Их влечет к себе гармоническая античность — искусство времени наивного детства человечества — так они думают. В этом воскрешении есть нечто от социальных утопий, с их извечными грезами об утраченном золотом веке. Они полны внимания к пластическим искусствам и к живописи. Они не утеряли интереса и к элегии, с ее психологическим и философским началом.
Их искусство — внеполитично, но отнюдь не внесоциально. И сами они вовсе не отгорожены от общественной жизни. Не деяния декабристов, не декларации их, но самый пафос неприятия официальной России уже пустил корни в их среде. На службу правительству они не станут и приютят у себя запрещаемые стихи каторжников. Пройдет несколько лет — и неблагосклонное внимание Бенкендорфа обратится на кружок, которому отныне суждено будет оставаться под вечным подозрением до смерти Дельвига.
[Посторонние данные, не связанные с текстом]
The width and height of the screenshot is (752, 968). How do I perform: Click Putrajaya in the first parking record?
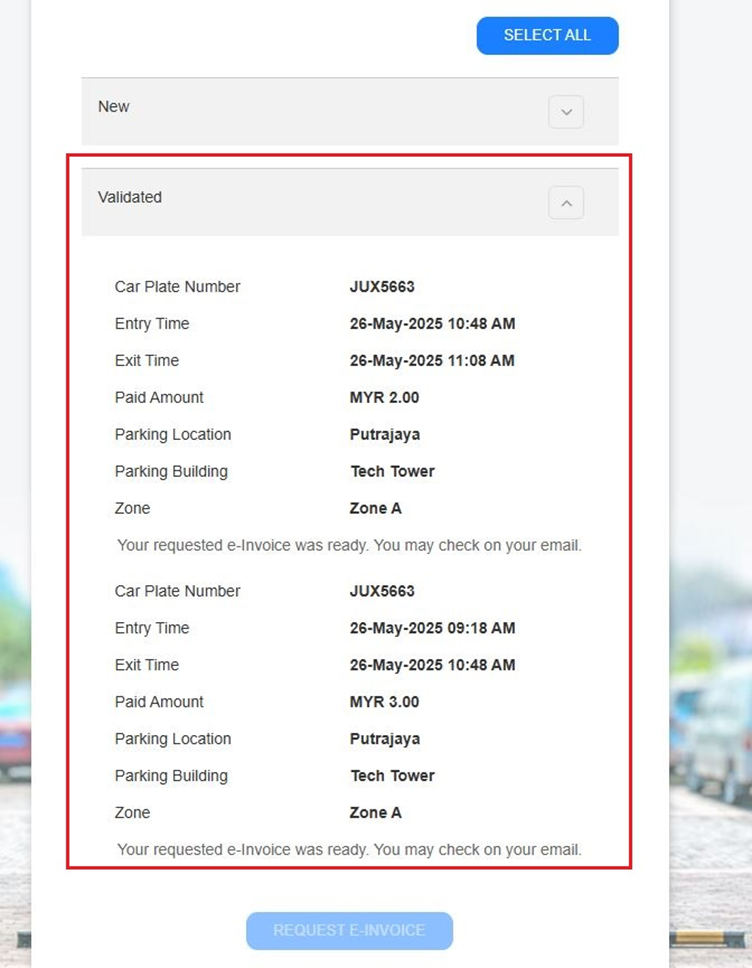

И подозрения, нужно сказать, будут не совсем лишены оснований. «Неформализованная группа», с ее позицией, скорее отрицательной, чем положительной, в эпоху всеобщих «поправений» окажется хранилищем идей и воспоминаний, о которых следует забыть.
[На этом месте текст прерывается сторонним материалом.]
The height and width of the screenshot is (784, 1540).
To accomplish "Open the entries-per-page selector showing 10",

Самая интимность кружка станет чуть что не гарантией его устойчивости.
Но сейчас, в 1825 году, эта интимность контрастирует с накаляющейся общественной атмосферой. В ней «Северным цветам» декларировать нечего. И они никогда не станут журналом.
«Северные цветы на 1826 год» открываются не литературным, а художественным обозрением.
В руках Дельвига был маленький фрагмент пушкинских «Цыган» — отрывок об Овидии.
Он хотел поместить к нему картинку и отправился за этим к академикам живописи. Академики взялись, но ни один не преуспел.
Тогда Дельвиг обратился к Василию Ивановичу Григоровичу, секретарю Общества поощрения художников, человеку весьма замечательному[96].
Василий Иванович Григорович был связан с художниками не только по должности своей, но и своими симпатиями и помыслами. Он был близким другом Ф. П. Толстого, и самая идея общества, которое бы поощряло русских художников и создавало для них аудиторию, принадлежала ему. Он помогал потом и Федотову, и Шевченко, а в 1824 году писал записку о создании национального музея, «Русского музея», дабы споспешествовать развитию русского искусства и отклонять публику от «гибельного для талантов отечественных» пристрастия к «иностранцам». Еще в 1818 году он входил в ложу «Избранного Михаила», где собрались главные члены Союза Благоденствия, а затем был секретарем «Вольного общества учреждения училищ по методе взаимного обучения»; уже в это время у него установились связи с Ф. Н. Глинкой, Гнедичем, Кюхельбекером, Н. Бестужевым. Вероятно, тогда же он познакомился с Дельвигом и Плетневым; когда в 1823 году он стал издавать «Журнал изящных искусств», он пригласил Плетнева сотрудничать на льготных условиях, и Плетнев печатал у него стихи и рецензии. Они бывали в одних и тех же домах — у Толстого, иногда у Оленина[97].